→ ENUNCIADO
Convierte en una lista JSON de cadenas el material comprendido entre su comienzo y la línea que contiene "forward one is", ambas incluidas. Cada línea debe ser una cadena, y las líneas en blanco se omiten.

→ DATOS DE ENTRADA
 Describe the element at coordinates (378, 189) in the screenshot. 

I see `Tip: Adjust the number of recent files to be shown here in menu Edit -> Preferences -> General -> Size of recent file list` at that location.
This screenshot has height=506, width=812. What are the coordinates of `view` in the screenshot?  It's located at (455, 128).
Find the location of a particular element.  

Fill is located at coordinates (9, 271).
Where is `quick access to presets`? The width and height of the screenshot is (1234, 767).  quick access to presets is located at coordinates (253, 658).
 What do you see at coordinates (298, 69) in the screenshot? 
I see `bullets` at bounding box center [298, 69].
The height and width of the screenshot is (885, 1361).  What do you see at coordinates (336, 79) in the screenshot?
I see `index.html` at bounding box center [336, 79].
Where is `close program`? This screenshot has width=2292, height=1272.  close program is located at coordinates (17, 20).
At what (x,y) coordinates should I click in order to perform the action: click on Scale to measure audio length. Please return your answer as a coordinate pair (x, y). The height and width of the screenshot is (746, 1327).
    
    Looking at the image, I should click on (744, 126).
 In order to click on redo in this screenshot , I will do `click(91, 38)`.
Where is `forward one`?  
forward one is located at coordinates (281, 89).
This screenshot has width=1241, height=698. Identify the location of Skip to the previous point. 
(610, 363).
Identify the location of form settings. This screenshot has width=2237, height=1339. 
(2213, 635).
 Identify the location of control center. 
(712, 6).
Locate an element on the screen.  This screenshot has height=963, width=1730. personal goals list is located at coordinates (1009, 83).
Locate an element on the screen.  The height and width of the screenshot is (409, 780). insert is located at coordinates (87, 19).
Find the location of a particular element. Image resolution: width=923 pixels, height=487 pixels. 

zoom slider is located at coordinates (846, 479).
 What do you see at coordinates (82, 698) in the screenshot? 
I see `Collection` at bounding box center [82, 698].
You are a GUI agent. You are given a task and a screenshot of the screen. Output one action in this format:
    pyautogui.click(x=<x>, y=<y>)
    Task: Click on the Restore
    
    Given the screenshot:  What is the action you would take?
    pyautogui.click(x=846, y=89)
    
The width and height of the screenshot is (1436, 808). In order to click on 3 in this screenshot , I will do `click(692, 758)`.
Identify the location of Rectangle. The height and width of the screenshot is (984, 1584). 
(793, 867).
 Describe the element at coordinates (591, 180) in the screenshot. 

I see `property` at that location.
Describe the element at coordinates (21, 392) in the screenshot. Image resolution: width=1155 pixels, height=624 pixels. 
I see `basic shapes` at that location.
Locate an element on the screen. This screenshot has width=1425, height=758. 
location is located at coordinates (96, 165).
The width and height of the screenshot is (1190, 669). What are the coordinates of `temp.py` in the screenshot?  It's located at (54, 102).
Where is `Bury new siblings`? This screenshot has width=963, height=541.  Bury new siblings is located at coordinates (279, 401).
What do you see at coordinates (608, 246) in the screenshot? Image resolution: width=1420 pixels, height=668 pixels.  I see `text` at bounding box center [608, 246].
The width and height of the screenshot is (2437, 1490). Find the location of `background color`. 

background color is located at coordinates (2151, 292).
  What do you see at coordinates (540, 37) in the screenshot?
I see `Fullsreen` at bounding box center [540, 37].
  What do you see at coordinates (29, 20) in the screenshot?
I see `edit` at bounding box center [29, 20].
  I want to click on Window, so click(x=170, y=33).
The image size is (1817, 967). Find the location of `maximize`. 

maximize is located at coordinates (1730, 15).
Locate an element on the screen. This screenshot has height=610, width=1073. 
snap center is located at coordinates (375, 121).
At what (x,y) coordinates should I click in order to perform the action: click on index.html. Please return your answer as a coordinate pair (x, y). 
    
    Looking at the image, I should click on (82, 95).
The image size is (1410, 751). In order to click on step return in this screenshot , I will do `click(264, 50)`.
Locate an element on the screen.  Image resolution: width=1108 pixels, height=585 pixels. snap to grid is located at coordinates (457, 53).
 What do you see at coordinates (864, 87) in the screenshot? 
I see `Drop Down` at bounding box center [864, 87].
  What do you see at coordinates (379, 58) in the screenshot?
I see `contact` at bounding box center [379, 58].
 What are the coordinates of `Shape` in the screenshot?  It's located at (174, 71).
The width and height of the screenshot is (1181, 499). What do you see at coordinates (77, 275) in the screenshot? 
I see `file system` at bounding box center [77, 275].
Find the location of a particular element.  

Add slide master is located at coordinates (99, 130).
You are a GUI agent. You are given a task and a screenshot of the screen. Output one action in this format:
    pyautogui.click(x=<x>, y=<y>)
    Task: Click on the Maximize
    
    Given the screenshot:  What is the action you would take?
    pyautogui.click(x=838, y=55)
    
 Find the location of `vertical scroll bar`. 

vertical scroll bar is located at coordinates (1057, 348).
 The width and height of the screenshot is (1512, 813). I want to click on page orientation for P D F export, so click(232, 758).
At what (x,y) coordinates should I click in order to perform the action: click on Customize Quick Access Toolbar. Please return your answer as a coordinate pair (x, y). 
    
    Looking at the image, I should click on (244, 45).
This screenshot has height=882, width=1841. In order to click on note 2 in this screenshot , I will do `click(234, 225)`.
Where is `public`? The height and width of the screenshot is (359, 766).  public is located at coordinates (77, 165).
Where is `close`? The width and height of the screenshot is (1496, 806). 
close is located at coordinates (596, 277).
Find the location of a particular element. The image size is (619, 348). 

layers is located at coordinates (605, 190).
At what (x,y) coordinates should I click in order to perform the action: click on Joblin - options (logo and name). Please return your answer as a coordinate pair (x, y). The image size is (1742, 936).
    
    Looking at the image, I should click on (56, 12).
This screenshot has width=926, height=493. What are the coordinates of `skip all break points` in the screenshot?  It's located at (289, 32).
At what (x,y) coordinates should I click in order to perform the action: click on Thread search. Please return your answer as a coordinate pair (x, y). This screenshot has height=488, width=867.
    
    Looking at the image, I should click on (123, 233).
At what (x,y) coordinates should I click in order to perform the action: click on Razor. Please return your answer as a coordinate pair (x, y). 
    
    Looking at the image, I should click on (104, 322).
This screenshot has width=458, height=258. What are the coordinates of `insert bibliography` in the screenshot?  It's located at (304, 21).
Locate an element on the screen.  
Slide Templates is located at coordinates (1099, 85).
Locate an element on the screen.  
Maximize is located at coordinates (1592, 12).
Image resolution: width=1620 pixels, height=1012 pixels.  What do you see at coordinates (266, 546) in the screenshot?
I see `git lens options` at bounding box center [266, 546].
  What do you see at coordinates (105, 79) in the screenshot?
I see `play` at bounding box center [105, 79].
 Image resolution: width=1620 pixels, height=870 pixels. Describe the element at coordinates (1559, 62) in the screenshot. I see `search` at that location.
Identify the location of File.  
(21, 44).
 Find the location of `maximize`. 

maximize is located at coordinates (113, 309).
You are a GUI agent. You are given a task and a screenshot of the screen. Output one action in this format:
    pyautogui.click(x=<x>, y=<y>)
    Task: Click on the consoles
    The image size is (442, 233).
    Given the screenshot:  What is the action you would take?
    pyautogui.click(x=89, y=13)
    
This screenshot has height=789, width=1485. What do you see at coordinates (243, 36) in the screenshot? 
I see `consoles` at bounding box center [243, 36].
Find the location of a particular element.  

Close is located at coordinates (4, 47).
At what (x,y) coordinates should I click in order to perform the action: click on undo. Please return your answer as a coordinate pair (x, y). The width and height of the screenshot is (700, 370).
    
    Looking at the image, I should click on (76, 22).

→ TAREA RESUELTA
[
  " Describe the element at coordinates (378, 189) in the screenshot. ",
  "I see `Tip: Adjust the number of recent files to be shown here in menu Edit -> Preferences -> General -> Size of recent file list` at that location.",
  "This screenshot has height=506, width=812. What are the coordinates of `view` in the screenshot?  It's located at (455, 128).",
  "Find the location of a particular element.  ",
  "Fill is located at coordinates (9, 271).",
  "Where is `quick access to presets`? The width and height of the screenshot is (1234, 767).  quick access to presets is located at coordinates (253, 658).",
  " What do you see at coordinates (298, 69) in the screenshot? ",
  "I see `bullets` at bounding box center [298, 69].",
  "The height and width of the screenshot is (885, 1361).  What do you see at coordinates (336, 79) in the screenshot?",
  "I see `index.html` at bounding box center [336, 79].",
  "Where is `close program`? This screenshot has width=2292, height=1272.  close program is located at coordinates (17, 20).",
  "At what (x,y) coordinates should I click in order to perform the action: click on Scale to measure audio length. Please return your answer as a coordinate pair (x, y). The height and width of the screenshot is (746, 1327).",
  "    Looking at the image, I should click on (744, 126).",
  " In order to click on redo in this screenshot , I will do `click(91, 38)`.",
  "Where is `forward one`?  ",
  "forward one is located at coordinates (281, 89)."
]